Jenna Kaës (1987, Saverne, France)


 

Jenna Kaës (born in 1987 in Saverne, Alsace) is a French designer and artist living and working in Paris. She comes from a family of craftspeople in Alsace, a French region known for its highly specialized craftsmanship. At the intersection of design, art, and craft, her practice explores a central question: how to give material form to the mystical and spiritual in a predominantly secular contemporary world.

Trained at HEAR (Strasbourg), and then at ECAL in Lausanne, where she earned a Master’s in Design for Luxury and Craftsmanship in 2016, very early on she developed an interest in highly-skilled craftsmanship. She collaborates with prestigious firms such as Hermès, striving to experiment with the variety of their techniques and skills, while also exploring various materials. Her deeply experimental approach gives consideration to the expressive and symbolic qualities of each material.

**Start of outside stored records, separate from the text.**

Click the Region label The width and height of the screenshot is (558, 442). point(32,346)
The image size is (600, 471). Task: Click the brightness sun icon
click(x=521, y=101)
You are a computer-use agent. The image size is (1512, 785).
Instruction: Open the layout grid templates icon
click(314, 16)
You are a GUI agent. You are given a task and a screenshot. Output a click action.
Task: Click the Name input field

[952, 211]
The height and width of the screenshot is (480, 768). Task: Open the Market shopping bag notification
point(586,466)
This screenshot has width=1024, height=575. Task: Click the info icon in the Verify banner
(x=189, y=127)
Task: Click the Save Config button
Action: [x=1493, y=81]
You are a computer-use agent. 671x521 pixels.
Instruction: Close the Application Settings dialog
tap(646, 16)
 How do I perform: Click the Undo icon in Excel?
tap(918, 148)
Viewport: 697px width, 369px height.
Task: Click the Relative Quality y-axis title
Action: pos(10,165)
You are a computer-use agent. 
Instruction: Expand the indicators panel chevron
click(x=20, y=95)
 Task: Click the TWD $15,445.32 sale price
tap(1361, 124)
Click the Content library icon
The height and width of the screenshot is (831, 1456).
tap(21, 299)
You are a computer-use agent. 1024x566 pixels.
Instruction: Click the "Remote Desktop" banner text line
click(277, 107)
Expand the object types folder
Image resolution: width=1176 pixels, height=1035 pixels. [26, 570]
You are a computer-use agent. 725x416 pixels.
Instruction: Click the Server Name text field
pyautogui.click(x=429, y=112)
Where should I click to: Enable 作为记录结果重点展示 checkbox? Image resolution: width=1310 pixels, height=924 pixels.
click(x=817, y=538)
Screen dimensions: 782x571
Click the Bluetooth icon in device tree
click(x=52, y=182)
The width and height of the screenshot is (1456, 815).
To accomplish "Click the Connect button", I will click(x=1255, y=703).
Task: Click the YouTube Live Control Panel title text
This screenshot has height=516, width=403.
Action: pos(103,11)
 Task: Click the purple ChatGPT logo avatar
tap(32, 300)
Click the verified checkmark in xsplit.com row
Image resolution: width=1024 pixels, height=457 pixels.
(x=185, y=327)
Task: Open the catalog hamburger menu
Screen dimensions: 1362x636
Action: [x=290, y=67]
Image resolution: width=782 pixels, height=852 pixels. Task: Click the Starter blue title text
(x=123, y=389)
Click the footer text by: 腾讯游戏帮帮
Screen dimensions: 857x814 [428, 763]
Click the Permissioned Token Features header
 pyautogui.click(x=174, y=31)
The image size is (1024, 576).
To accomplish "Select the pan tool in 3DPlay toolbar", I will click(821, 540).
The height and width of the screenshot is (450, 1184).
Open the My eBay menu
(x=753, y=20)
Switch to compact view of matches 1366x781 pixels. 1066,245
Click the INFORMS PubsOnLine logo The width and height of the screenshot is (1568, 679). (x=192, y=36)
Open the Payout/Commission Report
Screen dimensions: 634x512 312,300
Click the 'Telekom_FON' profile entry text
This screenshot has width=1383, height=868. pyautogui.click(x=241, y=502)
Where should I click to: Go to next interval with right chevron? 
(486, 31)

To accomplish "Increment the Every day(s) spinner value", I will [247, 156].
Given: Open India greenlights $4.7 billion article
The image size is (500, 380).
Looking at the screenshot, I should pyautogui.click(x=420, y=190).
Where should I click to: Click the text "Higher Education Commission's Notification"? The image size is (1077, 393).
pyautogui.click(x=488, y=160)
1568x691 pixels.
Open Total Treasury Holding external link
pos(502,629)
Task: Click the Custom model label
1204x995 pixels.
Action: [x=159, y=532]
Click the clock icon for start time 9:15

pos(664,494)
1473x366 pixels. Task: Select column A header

Her series of works Fadets (2024), made of four hybrid sculptures combining leather and blown glass, developed out of her residency at the Tardoire leatherwork in Montbron. 

During the Hermès Foundation residency, the artist was given carte blanche to produce works in collaboration with the craftspeople of the workshop, namely Cécile Coiteux and Emmanuel Villette. Immersed in a territory notable for its powerful landscapes and rich folklore, she draws inspiration from the fadet figure of local legend (a creature that can be associated with an elf or a fairy), as well as bat imagery. 

Jenna Kaës works with scraps of black tanned leather, taking advantage of their roughness. These pieces of leather are attached to a brass framework forming large wings around a body made out of hand-blown glass (produced in collaboration with the master glass blower Simon Muller at the glass blowing workshop Arcam Glass, near Nantes). These hybrid forms call to mind beings that are both fascinating and unsettling, between animality and spirituality. They fully embody Jenna Kaës’s approach: creating objects that do not merely exist, but operate as sensitive mediators between the tangible and the immaterial.

Jenna Kaës also works on small series of household objects—candlesticks, armchairs, sconces, or even jewellery, as well as large scale projects like the stained glass windows for the Saint-Martin de Monthuchon Church in Normandy and the new artistic columbarium in the La Chartreuse Cemetery in Bordeaux.